------ Given records ------

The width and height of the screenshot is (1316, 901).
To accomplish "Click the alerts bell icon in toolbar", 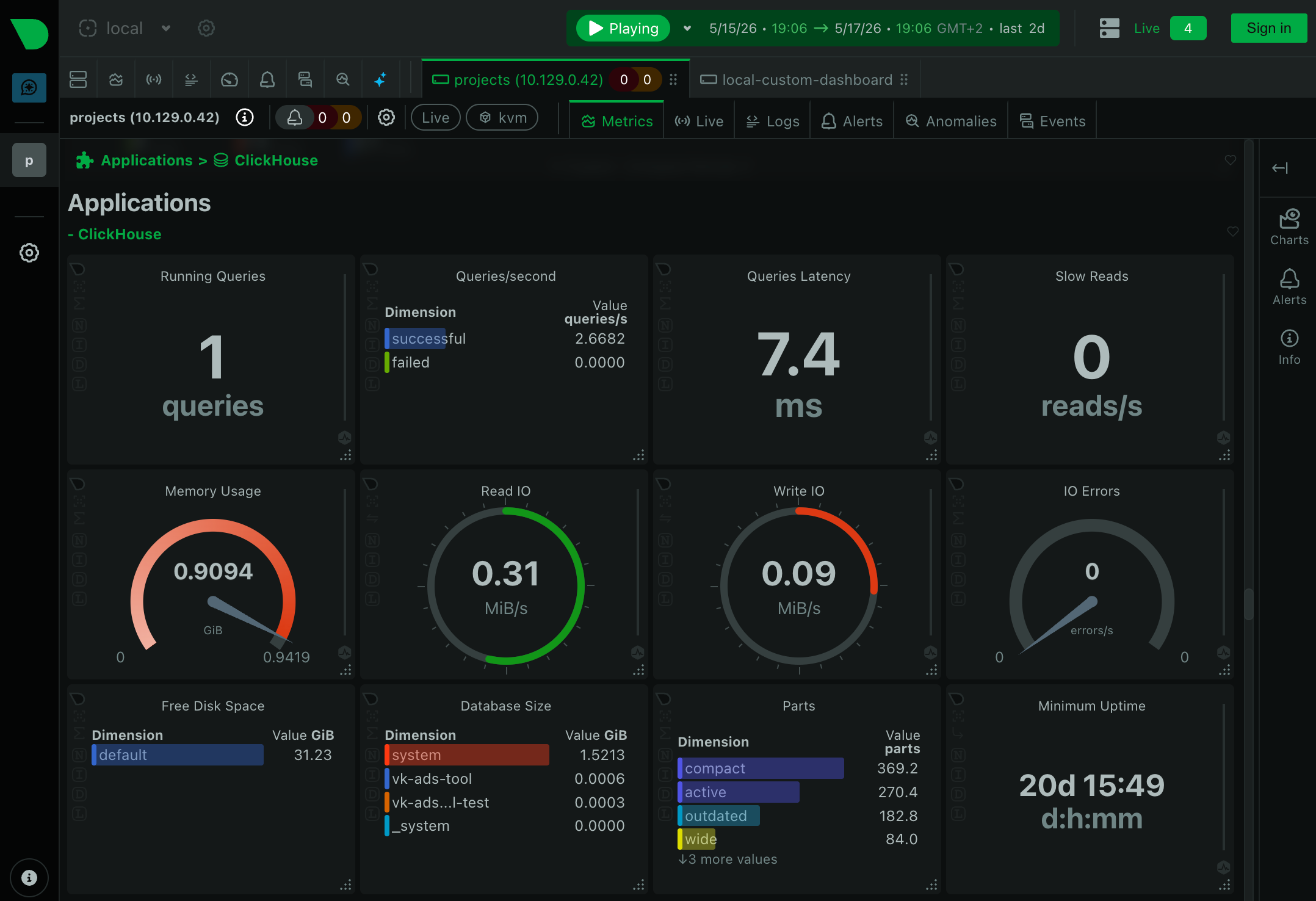I will click(267, 79).
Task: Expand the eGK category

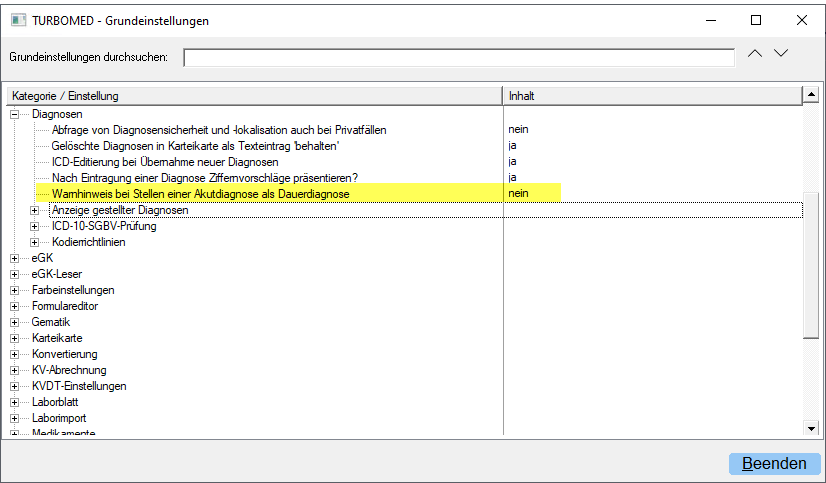Action: 15,258
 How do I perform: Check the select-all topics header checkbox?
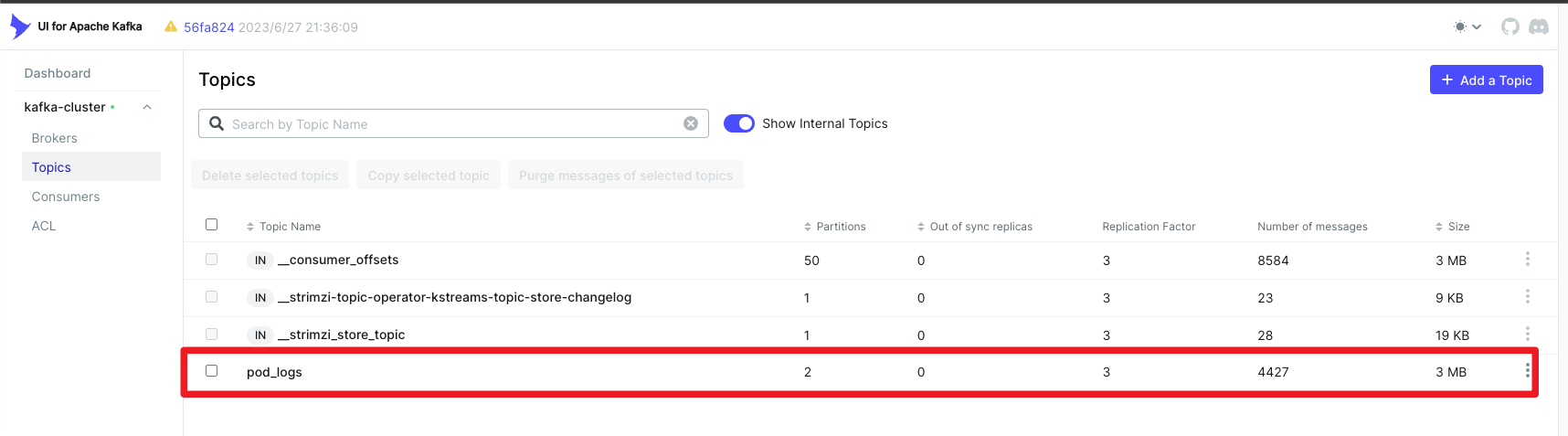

------

§ **Prompt**
I would like the lines from the one with "Task: Expand the eGK category" through the last line of the data above retyped exactly, with pictures left out, please.

§ **Exercise response**
Task: Expand the eGK category

Action: 15,258
 How do I perform: Check the select-all topics header checkbox?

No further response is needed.